Today was a bit of an adventure. Howard’s shoulder was sore, so I was designated driver for the day. It fell to Howard, therefore, to plan the route and map read. We were heading to the north coast of the Snaefellsnes Peninsula, which was highly rated for it’s astounding scenery.
After breakfast in our staff-less hotel, (clearly the breakfast fairy had been in during the night, and laid out the buffet breakfast), we thanked and bade farewell to no-one, left our key as instructed, and were on our way.
Within minutes of leaving, Howard had me on a gravel road. He had picked the ‘scenic route’ (quote!). We have encountered gravel roads before, for just a few kilometres, but this route beat the biscuit. At an estimate, I drove about seventy kilometres along the bumpiest, pot-holed, uneven road we had encountered to date. It shook our bones, despite me driving as slow as possible. Local cars and trucks careered past us, at break-neck speed, blowing up tons of dust and gravel in their wake. Safe to say, I was not a happy bunny – that is, until the scenery suddenly became sublime. After that, the surface of the road didn’t seem to matter. Every hundred yards or so, we stopped to take in the amazing vistas before us. Occasionally we stopped and got out of the van, but mostly the road was too narrow to stop unless there was no other traffic in sight. The drive took us the best part of four hours, and at the end, I felt utterly shaken – but was really pleased that we had seen this amazing part of Iceland for ourselves. Most people would just shoot down Route 1, and miss out on this treat completely.
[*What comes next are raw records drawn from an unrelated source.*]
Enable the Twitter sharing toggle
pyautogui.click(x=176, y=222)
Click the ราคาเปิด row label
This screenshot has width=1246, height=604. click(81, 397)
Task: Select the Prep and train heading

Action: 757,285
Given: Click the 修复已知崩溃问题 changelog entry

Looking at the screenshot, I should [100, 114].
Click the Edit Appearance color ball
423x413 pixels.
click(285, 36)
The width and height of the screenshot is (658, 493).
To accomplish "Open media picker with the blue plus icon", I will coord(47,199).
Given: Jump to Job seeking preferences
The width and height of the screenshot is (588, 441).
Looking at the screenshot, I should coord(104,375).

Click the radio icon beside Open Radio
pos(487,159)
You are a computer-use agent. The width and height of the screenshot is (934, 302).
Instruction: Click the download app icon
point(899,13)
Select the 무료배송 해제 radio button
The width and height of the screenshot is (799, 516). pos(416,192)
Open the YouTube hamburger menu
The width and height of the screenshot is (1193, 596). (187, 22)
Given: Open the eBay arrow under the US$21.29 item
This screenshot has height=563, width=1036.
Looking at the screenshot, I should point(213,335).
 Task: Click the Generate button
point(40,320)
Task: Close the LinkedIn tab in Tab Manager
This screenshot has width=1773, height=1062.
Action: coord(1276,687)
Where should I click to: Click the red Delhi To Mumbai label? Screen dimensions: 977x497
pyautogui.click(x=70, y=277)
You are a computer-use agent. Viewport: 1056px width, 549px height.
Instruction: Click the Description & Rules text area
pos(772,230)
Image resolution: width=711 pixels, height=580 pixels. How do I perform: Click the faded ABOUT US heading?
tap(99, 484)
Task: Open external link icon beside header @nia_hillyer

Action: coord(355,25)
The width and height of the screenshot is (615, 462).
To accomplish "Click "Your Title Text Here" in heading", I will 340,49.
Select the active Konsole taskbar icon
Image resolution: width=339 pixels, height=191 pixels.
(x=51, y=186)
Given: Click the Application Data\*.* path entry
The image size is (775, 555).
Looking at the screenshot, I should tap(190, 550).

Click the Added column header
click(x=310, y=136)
We passed a series of nine Cairns, dating from the first inhabitants of Iceland back in 874. Icelandic Sagas refer to these structures, which are the source of many legends.
When we arrived in Stykkisholmer, the instructions for our B&B were to pick up the key at the local hotel (owned by the same person, we understand). When we presented ourselves at the desk, we were told we had a complimentary upgrade and would have a room in the hotel instead. Our said room is tiny (or snug, as an Estate Agent would say), but pleasantly decorated, and right by the harbour. I suspect they had double booked at the guest house, but no matter – it will definitely be warmer than the van. Despite a little bit of sunshine today, the temperatures here are truly Baltic – not what we had expected at the end of May. Also, staying at the hotel has the added advantage of having WiFi coverage – we have been completely off grid for the past two days, with only sporadic poor 3G coverage throughout the North West of the island.
Stykkisholmer is a pleasant working fishing harbour. This afternoon we took a walk around, and watched the fish being landed off the boats. The harbour crane hoisted crate after crate of huge ugly Lumpfish onto the quayside, and quickly covered them in ice. The female lumpfish are apparently prized for their roe, which is used to make caviar.
This evening, we ate at the seafood restaurant on the harbour. The fish was delicious, and clearly very fresh – only travelling the few yards to the restaurant kitchen.
Our plans for the next few days are in flux. We had hoped to catch the ferry across to the West Fjords, but the forecast is making that increasingly less likely. Tomorrow we will head further down the peninsula, and then just watch the weather.
Hopefully in the next couple of days we can get back in the van, but only if the cold and wind abate. Accommodation costs here are eye-watering, even for basic B & Bs. Two coffees and a cake are usually about £10, and a main course about £25, so we are fortunate to have cooking facilities in Oscar.
In all likelihood, we will be off grid again, wherever we end up. In the meantime, after reading yesterday’s blog post (which I couldn’t send until now), Howard has started giving me about five miles notice of any turn off in the road, and has stopped fidgeting – so if nothing else, it served a useful purpose!! Result.